July 14, 2020
Hypercalcaemia Minimize


The albumin bound fraction of calcium accounts for approximately half plasma calcium and this proportion is physiologically inactive. Ideally, ionised calcium should be measured but techniques for this are not suitable for routine use. An adjustment for the effect of abnormal concentrations of albumin is therefore made to help interpret total plasma calcium estimations. The precise formula for calcium adjustment will depend on laboratory methods and should be derived locally.

The commonest cause of hypercalcaemia in the community is a parathyroid adenoma although in hospital practice it is now excess therapeutic vitamin D (or vitamin D derivatives) and malignancy. It is important to note that 10-15% of cases of  hypercalcaemia due to malignancy have associated hyperparathyroidism. This subgroup should be identified as these individuals have considerably longer rates of survival than those with purely malignancy associated hypercalcaemia.

Effect of drug therapies

Many patients with hypercalcaemia will be dehydrated on presentation and should be adequately rehydrated. Samples for PTH etc MUST be taken before any other active therapies. This is essential as  bisphosphonates cause a rapid increase in PTH as a consequence of the fall in calcium, even before the plasma calcium has fallen into the reference range.

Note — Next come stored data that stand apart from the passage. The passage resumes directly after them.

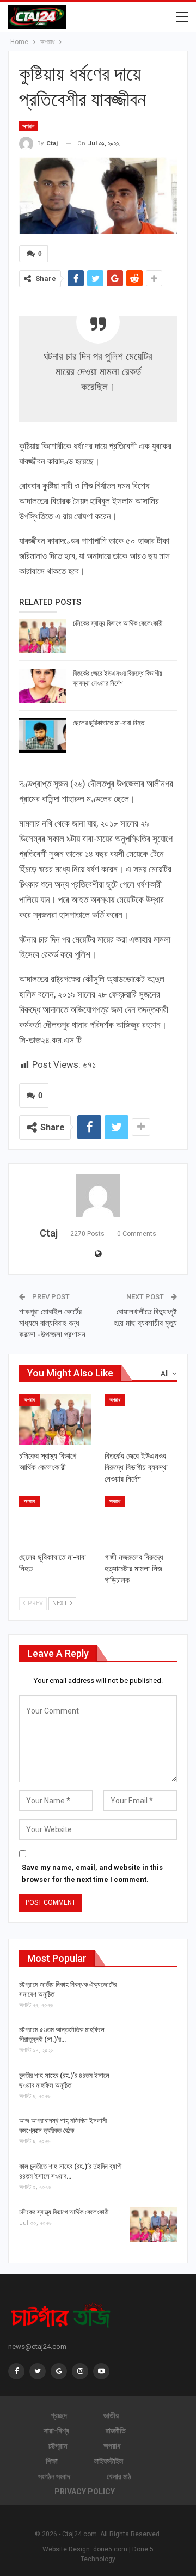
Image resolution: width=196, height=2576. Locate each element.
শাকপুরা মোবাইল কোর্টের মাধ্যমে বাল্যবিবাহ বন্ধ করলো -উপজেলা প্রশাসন (52, 1323)
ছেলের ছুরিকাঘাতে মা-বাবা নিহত (108, 723)
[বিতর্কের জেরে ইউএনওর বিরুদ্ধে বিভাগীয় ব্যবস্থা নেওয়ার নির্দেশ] (42, 686)
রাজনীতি (116, 2430)
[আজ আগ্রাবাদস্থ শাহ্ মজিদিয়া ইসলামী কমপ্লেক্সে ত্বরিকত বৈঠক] (153, 2133)
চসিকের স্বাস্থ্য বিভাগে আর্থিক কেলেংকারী (117, 623)
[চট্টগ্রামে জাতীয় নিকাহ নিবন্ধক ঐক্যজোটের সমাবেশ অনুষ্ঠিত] (153, 1997)
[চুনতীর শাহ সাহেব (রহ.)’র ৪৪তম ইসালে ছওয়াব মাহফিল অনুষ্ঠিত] (153, 2088)
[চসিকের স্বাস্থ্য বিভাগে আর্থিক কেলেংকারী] (42, 636)
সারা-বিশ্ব (56, 2430)
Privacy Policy (84, 2491)
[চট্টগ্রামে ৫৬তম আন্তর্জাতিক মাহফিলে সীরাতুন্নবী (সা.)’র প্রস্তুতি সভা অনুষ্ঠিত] (153, 2042)
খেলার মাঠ (119, 2476)
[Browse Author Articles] (98, 1195)
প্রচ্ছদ (59, 2415)
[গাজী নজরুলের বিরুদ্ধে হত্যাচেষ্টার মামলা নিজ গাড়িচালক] (141, 1521)
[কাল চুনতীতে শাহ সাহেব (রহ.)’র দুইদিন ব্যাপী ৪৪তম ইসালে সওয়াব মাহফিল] (153, 2179)
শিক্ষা (52, 2461)
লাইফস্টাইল (108, 2461)
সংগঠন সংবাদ (54, 2476)
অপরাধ (28, 126)
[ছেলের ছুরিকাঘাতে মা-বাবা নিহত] (42, 735)
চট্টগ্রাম (57, 2446)
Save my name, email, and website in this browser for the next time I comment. (92, 1873)
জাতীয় (111, 2415)
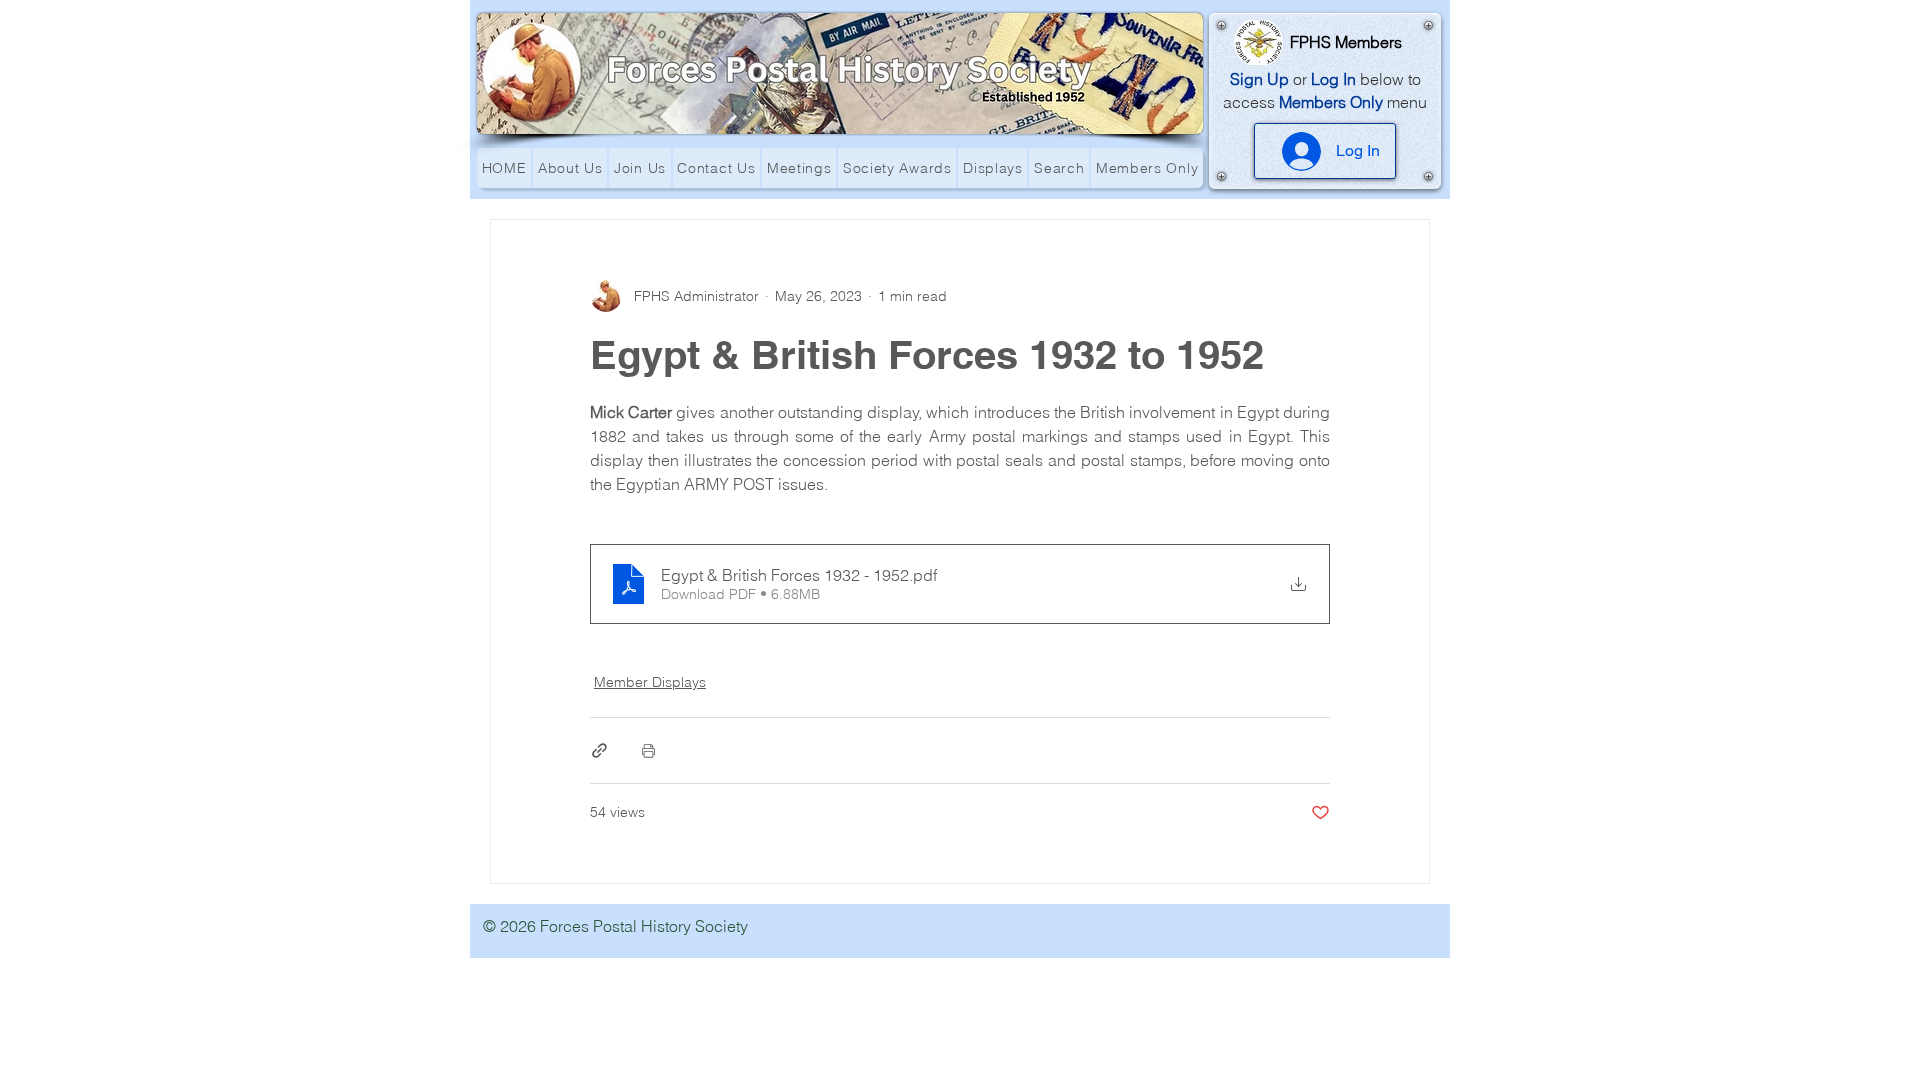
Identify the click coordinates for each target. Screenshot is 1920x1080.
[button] (570, 168)
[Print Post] (648, 750)
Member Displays (650, 682)
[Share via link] (599, 750)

The hypercalcaemia of vitamin D intoxication may last for many weeks after cessation of vitamin D intake since 25OH vitamin D has a long elimination half life (10-20 days).

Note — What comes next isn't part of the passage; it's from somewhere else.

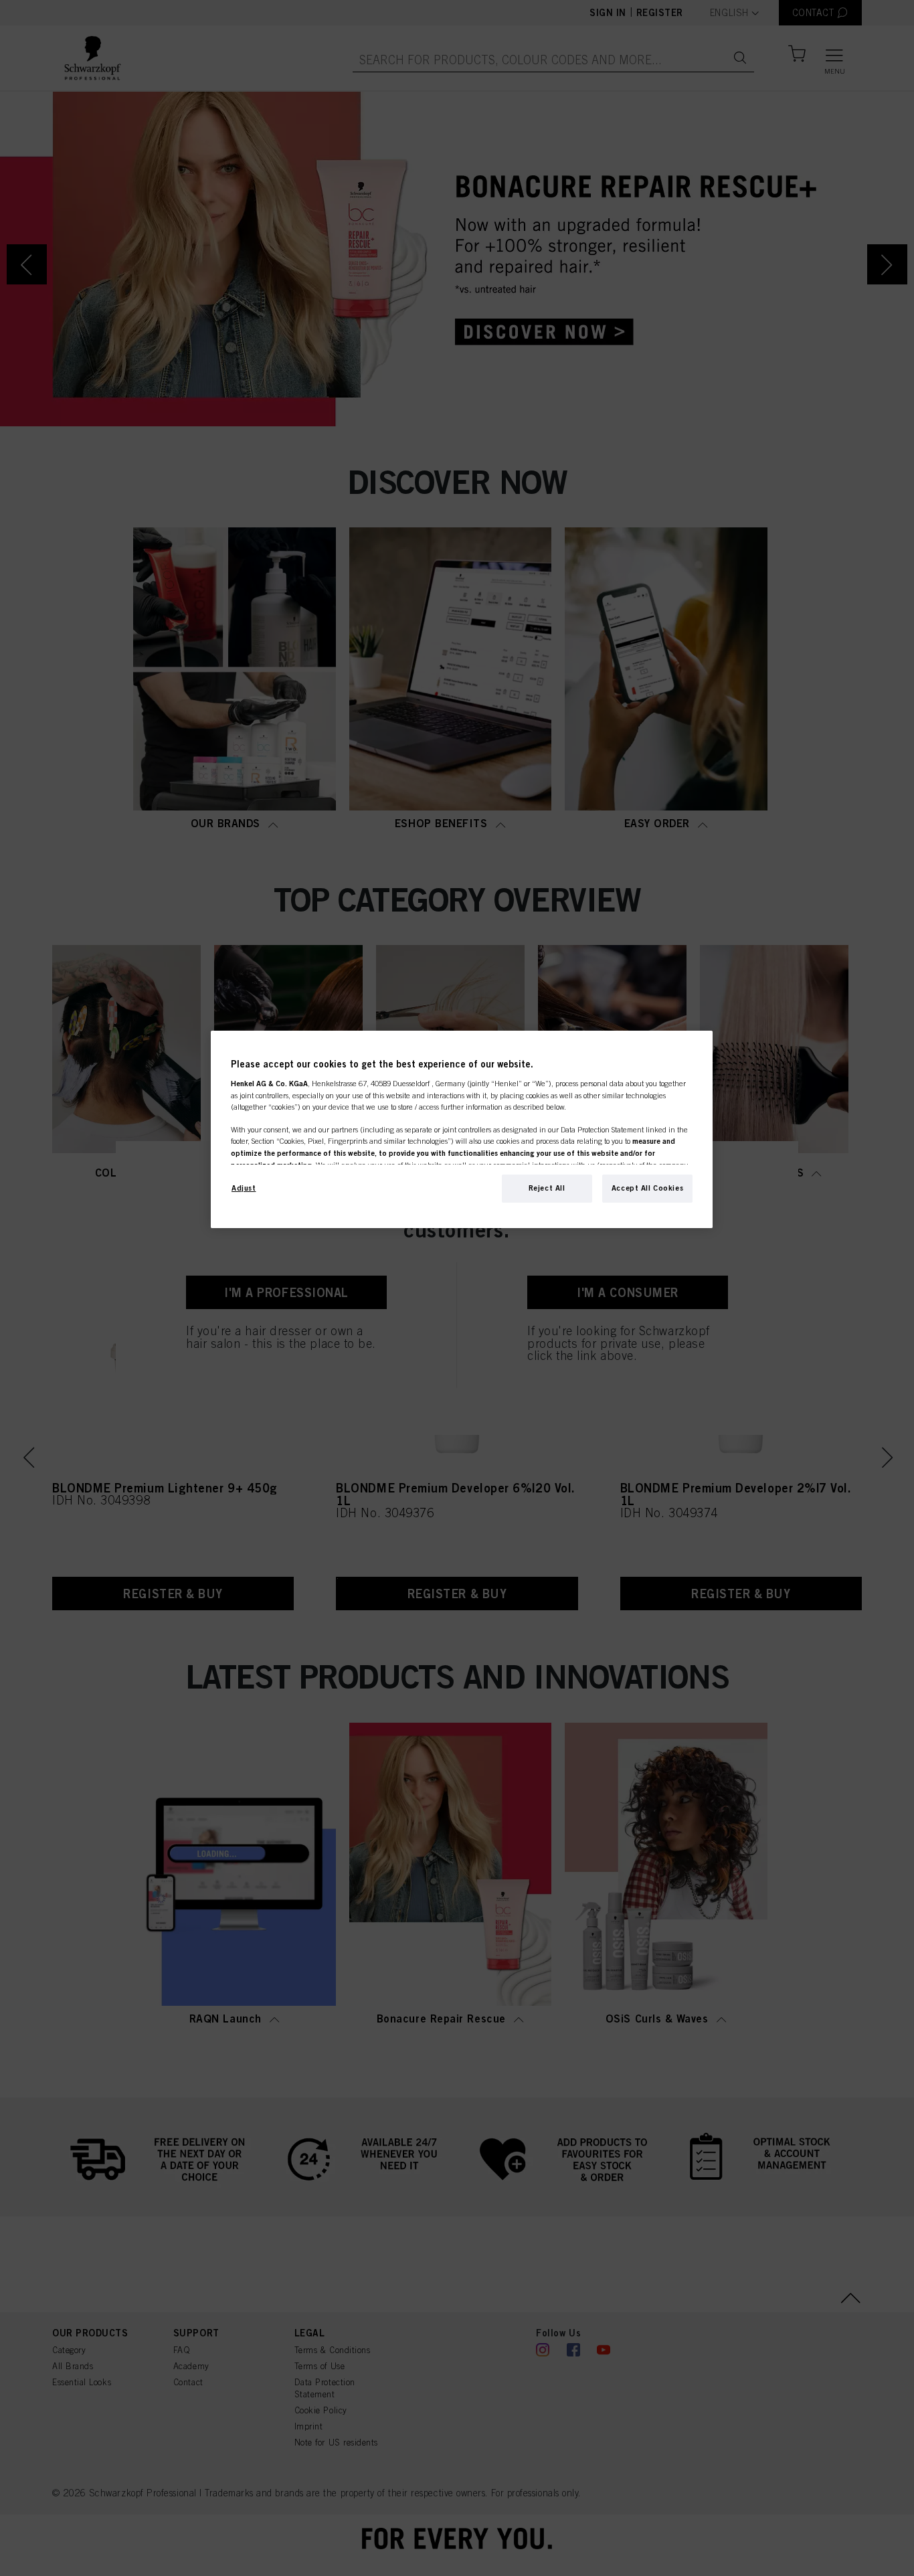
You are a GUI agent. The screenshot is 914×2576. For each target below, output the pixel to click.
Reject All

Hypercalcaemia revealed by thiazide diuretics may be due to volume contraction with an increase in calcium binding proteins but is also due to increased renal tubular absorption of calcium. Thiazides may unmask patients with early hyperparathyroidism or vitamin D excess.

Familial hypocalciuric hypercalcaemia

FHH is an inherited condition in which the plasma calcium is "set" at a high value. Affected individuals do not suffer from any of the complications of hypercalcaemia and parathyroidectomy has no effect on the plasma calcium. The diagnosis can be made by measuring urine calcium excretion which is lower than would be expected in the hypercalcaemia of hyperparathyroidism. PTH is often marginally raised in FHH despite mild hypercalcaemia and it is important that FHH is considered in the differential diagnosis.

FHH is defined by the following biochemical criteria:

  • 24h urine calcium < 6.25 mmol in presence of raised plasma calcium
  • calcium : creatinine molar ratio < 0.17
  • fasting calcium excretion rate < 22 µmol/ L glomerular filtration in presence of raised plasma calcium and detectable PTH


  • Barth JH, Fiddy JB, Payne RB. Adjustment of serum total calcium for albumin concentration: effects of non-linearity and regression differences between laboratories. Ann Clin Biochem 1996;33:55-58.
  • Gunn IR, Wallace JR. Urine calcium and serum ionized calcium, total calcium and parathyroid hormone concentrations in the diagnosis of primary hyperparathyroidism and familial benign hypercalcaemia. Ann Clin Biochem 1992;29:52-58.
  • Hutchesson AC, Bundred NJ, Ratcliffe WA. Survival in hypercalcaemic patients with cancer and co-existing primary hyperparathyroidism. Postgrad Med J 1995;71:28-31.
  • Marx SJ, Attie MF, Levine MA, Spiegel AM, Downs RW Jr, Lasker RD. The hypocalciuric or benign variant of familial hypercalcaemia: clinical and biochemical features in fifteen kindreds. Medicine 1981;60:397-412.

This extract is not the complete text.